Parte oggi la stagione dei saldi estivi e anche quest’anno il Movimento Difesa del Cittadino (MDC) apre a Roma lo Sportello "Pronto Saldi 2009" che offre consulenza e informazione ai consumatori del Lazio: si può chiamare lo 06/83088020 (dal lunedì al venerdì, dalle 15 alle 19) oppure scrivere una mail a lazio@mdc.it . L’Associazione ricorda ai consumatori che "esiste una legge specifica che detta le regole di svolgimento per gli acquisti in saldo, che rientrano nelle cosiddette vendite straordinarie disciplinate dall’art. 15 del decreto legislativo n. 114 del 1998. Le singole Regioni poi fissano i periodi e la durata dei saldi a livello locale". Per il corretto acquisto degli articoli in saldo il Movimento Difesa del Cittadino (MDC) consiglia i consumatori di tener presente 5 punti fondamentali:

  1. CAMBIO DELLA MERCE E DIRITTO DI RECESSO. La possibilità di effettuare il cambio del capo in seguito all’acquisto generalmente è a discrezione del negoziante a meno che il prodotto non sia danneggiato o non conforme perché in tal caso vi è l’obbligo per il venditore di eseguire la riparazione o provvedere alla sostituzione del capo in oggetto o ove non sia possibile, la riduzione o la restituzione del prezzo pagato. Non è assolutamente vero infatti che i capi in saldo non possono essere cambiati (decreto legislativo del 2002) per cui si suggerisce di diffidare da cartelli o messaggi che affermano il contrario. Il diritto di recesso, che è esercitabile normalmente entro 10 giorni dall’acquisto, non ha nulla a che vedere con gli acquisti conclusi all’interno di un esercizio commerciale: riguarda infatti, vendite a domicilio, per corrispondenza, a distanza, ecc. MDC ricorda che è importante conservare sempre lo scontrino per un’eventuale sostituzione in caso di prodotto difettoso entro il termine di due mesi dalla data in cui è stato scoperto il vizio. La garanzia vale per due anni dal momento dell’acquisto, per cui fare attenzione agli scontrini di carta chimica che facilmente sbiadiscono e fotocopiarli per poterli esibire in caso di esigenze particolari. Ancora, se si intende pagare con un prestito personale, attenzione perché spesso le offerte pubblicizzate tramite volantini o giornali non includono quasi mai le spese accessorie come ad esempio le assicurazioni obbligatorie ed eventuali oneri.
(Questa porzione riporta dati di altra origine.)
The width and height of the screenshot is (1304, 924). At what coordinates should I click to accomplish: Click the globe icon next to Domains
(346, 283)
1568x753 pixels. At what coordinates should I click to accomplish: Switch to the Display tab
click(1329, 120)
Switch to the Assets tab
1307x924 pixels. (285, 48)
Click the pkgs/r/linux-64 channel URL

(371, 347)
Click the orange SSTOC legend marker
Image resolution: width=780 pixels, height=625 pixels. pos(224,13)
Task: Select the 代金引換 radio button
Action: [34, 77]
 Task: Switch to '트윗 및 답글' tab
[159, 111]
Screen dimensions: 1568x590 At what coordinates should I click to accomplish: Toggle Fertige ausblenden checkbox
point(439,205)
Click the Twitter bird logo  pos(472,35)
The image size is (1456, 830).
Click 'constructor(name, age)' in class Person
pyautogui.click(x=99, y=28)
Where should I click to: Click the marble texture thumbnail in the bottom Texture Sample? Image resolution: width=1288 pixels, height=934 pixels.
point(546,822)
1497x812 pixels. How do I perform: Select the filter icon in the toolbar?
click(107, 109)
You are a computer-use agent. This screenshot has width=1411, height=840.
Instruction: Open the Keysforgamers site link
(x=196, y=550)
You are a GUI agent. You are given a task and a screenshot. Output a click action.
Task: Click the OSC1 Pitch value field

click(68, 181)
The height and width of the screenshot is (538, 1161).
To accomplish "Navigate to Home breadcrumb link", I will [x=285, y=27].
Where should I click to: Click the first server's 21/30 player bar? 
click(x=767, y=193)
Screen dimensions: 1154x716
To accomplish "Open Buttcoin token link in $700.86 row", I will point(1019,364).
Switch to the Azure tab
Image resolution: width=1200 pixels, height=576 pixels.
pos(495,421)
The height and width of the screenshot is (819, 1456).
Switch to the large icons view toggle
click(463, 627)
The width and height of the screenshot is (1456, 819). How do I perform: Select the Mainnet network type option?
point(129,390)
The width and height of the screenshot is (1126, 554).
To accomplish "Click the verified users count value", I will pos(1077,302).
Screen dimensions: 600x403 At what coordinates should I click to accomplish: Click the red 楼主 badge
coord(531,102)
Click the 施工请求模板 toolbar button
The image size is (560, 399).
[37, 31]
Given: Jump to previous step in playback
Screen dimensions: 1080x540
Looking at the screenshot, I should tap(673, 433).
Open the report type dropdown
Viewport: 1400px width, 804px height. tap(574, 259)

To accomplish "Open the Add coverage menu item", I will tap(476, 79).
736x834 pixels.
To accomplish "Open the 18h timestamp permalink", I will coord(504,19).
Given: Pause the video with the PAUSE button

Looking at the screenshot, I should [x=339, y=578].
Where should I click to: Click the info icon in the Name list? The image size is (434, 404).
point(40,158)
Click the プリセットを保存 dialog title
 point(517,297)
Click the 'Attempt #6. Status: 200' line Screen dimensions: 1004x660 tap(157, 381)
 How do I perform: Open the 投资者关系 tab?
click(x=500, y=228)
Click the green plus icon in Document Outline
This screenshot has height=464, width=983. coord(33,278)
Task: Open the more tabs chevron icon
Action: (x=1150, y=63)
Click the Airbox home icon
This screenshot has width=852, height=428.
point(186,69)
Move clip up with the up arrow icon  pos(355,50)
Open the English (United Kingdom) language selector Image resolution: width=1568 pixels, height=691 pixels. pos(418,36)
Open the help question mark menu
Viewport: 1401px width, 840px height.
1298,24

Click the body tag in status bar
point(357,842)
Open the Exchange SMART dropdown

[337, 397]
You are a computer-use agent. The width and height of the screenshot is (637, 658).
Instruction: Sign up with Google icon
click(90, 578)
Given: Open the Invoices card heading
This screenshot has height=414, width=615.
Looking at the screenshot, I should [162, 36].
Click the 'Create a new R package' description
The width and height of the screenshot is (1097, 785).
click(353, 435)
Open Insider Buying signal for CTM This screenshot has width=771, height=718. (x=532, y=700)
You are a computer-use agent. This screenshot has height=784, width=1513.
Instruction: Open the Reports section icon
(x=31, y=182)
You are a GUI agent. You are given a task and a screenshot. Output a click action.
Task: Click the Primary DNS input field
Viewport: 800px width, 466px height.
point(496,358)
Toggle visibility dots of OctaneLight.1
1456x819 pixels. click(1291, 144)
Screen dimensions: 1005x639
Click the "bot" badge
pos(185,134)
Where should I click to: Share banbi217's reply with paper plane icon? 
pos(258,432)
  2. ATTENZIONE AI FINTI SALDI. I capi proposti in saldo possono essere oggetto di notevole deprezzamento se non venduti entro un dato termine. Per evitare di incorrere in un acquisto scontato ma di merce considerata "resto di magazzino" è importante sapere che i veri saldi sono quelli applicati su merce della stagione che sta finendo. Si suggerisce di acquistare principalmente nei negozi di fiducia tenendo presente che se lo sconto supera il 50% c’è il dubbio che si tratti di un capo delle stagioni passate.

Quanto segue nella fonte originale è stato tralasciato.